§ DOCUMENT EXTRACT
== == ==
Nevertheless, despite the foreclosures on the North Carolina properties in 2009, petitioner reported on her 2014 and 2015 returns that she had sold two of the properties (one property in 2014 and the other property in 2015) and improperly claimed ordinary loss deductions of $17,064 and $28,770, respectively. 8 Additionally, separate and apart from erroneously reporting these sales several years after the year the properties were foreclosed on, petitioner indicated on the one hand in two undated, one-page documents she prepared and provided to respondent’s counsel after filing her Petition that the foreclosures on the North Carolina properties had generated an NOL of $444,600 (and this amount was based solely on the cost bases of the properties), and on the other hand in a third undated, one-page document she prepared and provided to respondent’s counsel after filing her Petition that the foreclosures on the North Carolina properties had generated a combined “[C]apital Loss” of $78,025. For his own part, respondent prepared a summary schedule based on the documents petitioner provided, public records, IRS-created amortization and depreciation schedules, and IRS internal reports, and that schedule indicates that the foreclosures on the North Carolina properties did not result in a $444,600 NOL (or a $78,025 capital loss), but rather a net gain of $55,576.
It is apparent that the record is devoid of evidence to properly establish both the existence and the amount of petitioner’s NOLs in 2009. Furthermore, as noted above, petitioner did not make a timely election to relinquish the NOL carryback period (and consequently did not carry back any NOLs to the prior years as required by law).
8 On the 2015 return she claimed an ordinary loss deduction totaling $139,027
which, in addition to including the $28,770 amount, included $110,257 for having sold the South Carolina land despite the foreclosure on that land also in 2009. 10
[*10] Accordingly, petitioner is not entitled to an NOL carryover deduction in any amount for 2018.
== == ==
§ DATA BLOCK
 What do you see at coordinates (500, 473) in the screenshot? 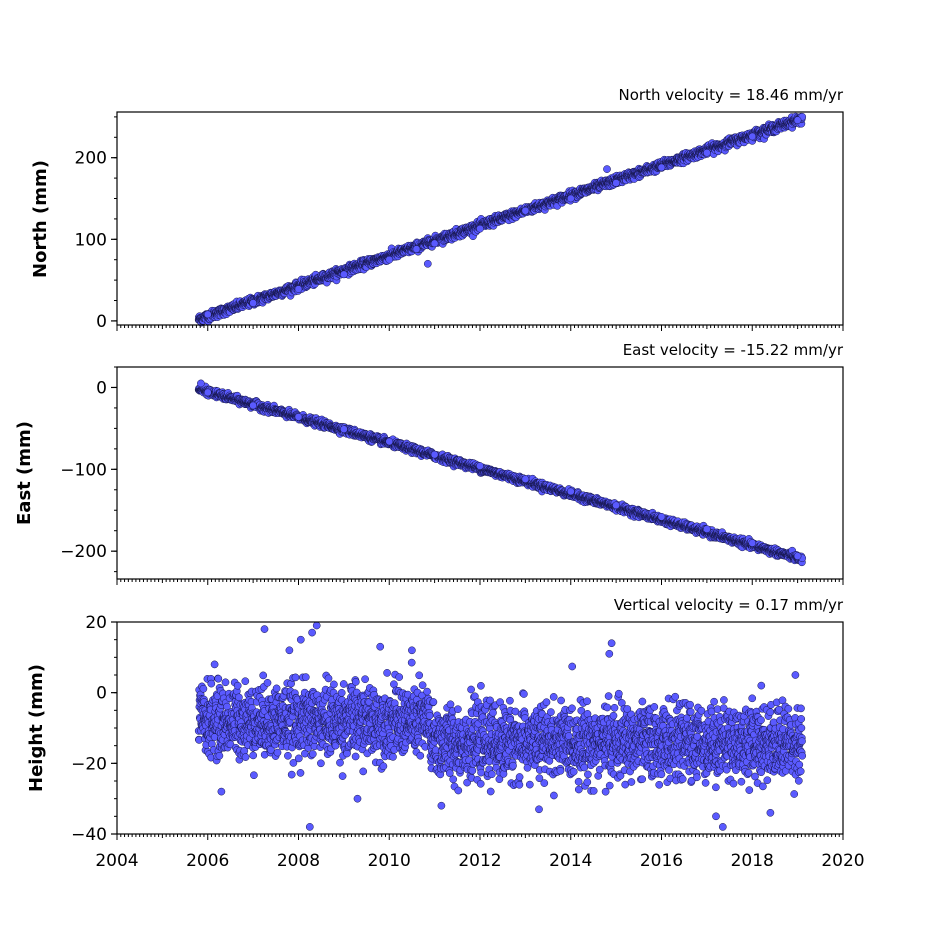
== == ==
§ STUDY QUESTIONS
1 - According to respondent's summary schedule in the tax court excerpt, what did the foreclosures on the North Carolina properties actually produce?
2 - From the tax court excerpt, output the passage that begins with the words containing "It is apparent" and ends with "amount for 2018.".

§ TASK RESULTS
1 - A net gain of $55,576.

2 -
It is apparent that the record is devoid of evidence to properly establish both the existence and the amount of petitioner’s NOLs in 2009. Furthermore, as noted above, petitioner did not make a timely election to relinquish the NOL carryback period (and consequently did not carry back any NOLs to the prior years as required by law).
8 On the 2015 return she claimed an ordinary loss deduction totaling $139,027
which, in addition to including the $28,770 amount, included $110,257 for having sold the South Carolina land despite the foreclosure on that land also in 2009. 10
[*10] Accordingly, petitioner is not entitled to an NOL carryover deduction in any amount for 2018.